● YOUR TASKS:
A. According to the blog post on the tournament odds, what probability did the data scientist find when assuming post-tournament ratings?
B. Transcribe everything in the blog post on the tournament odds from "The main argument" down to "upsets to occur.".
** Start of TEXT SECTION **
Elizabeth Spiegel's blog: April 2018

Thursday, April 26, 2018

no nillion for you

We had two math and statistics professionals look into the likelihood of the New Mexico/ Henderson events occurring.

The first report is from an experienced data scientist, who prefers to remain anonymous, but whose professional opinion I sought and whose report I will be forwarding to the ethics committee. The data scientist examined three scenarios in the Jan 15 tournament, one using pre-tournament ratings, one using post-tournament ratings, and a third using the lowest published rating in the past year of the Henderson students and the peak ratings of their opponents. The data scientist found that the chances of the Jan 15 tournament occurring, assuming pre-tournament ratings were accurate, is 0.000000000000000000000000000000888, which is less than one in one nonillion (1 with 30 zeroes after it). That is approximately a billion times the number of stars in the observable universe.

Assuming post-tournament ratings led to a probability of 0.000000000045, which is less than 1 in 100 billion (note that 100 billion is the approximate number of stars in our galaxy).

And the third (most favorable to Henderson) scenario, assuming the Henderson students were at their past-year weakest and the opponents were at their lifetime strongest, still found a likelihood of only is 0.000000037, which is less than 1 in 10 million.

A second analysis was done by a parent on my team who works in computer programming and statistics. I present his work and conclusions below; for obvious reasons they are very similar to the above. They are slightly different in scenario two because the first statistician assumed post tournament ratings of both sides and the second analysis assumed only post tournament ratings of the New Mexico players. (This scenario was run because an argument is being made that the New Mexican players' ratings were provisional and inaccurate, see below.)

Base Analysis

The main argument is that the EP vs. EG tournament is highly implausible. The ratings difference between the winners and losers is much too wide for such a number of simultaneous upsets to occur.

This analysis looked at each individual game, calculated the odds of losing each game, and then calculated the odds of a 0-28 score based on those odds. The odds of losing a given game is given by the USCF ELO model (see resources below). Specifically, the odds of losing a given game is 1 minus the odds of winning a game given two ratings:

This analysis excludes the possibility of draws, but if we included those odds the odds of losing any given game would be lower, so would only strengthen this argument.
** End of TEXT SECTION **
** Start of COLLECTED MATERIAL **
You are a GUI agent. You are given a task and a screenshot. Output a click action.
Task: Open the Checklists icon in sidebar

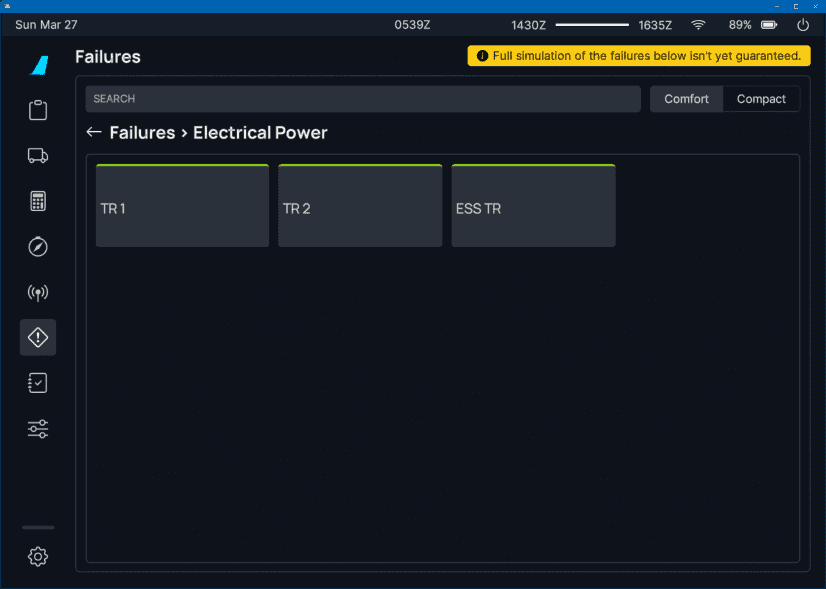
** End of COLLECTED MATERIAL **
● TASK RESULTS:
A. 0.000000000045, which is less than 1 in 100 billion.

B.
The main argument is that the EP vs. EG tournament is highly implausible. The ratings difference between the winners and losers is much too wide for such a number of simultaneous upsets to occur.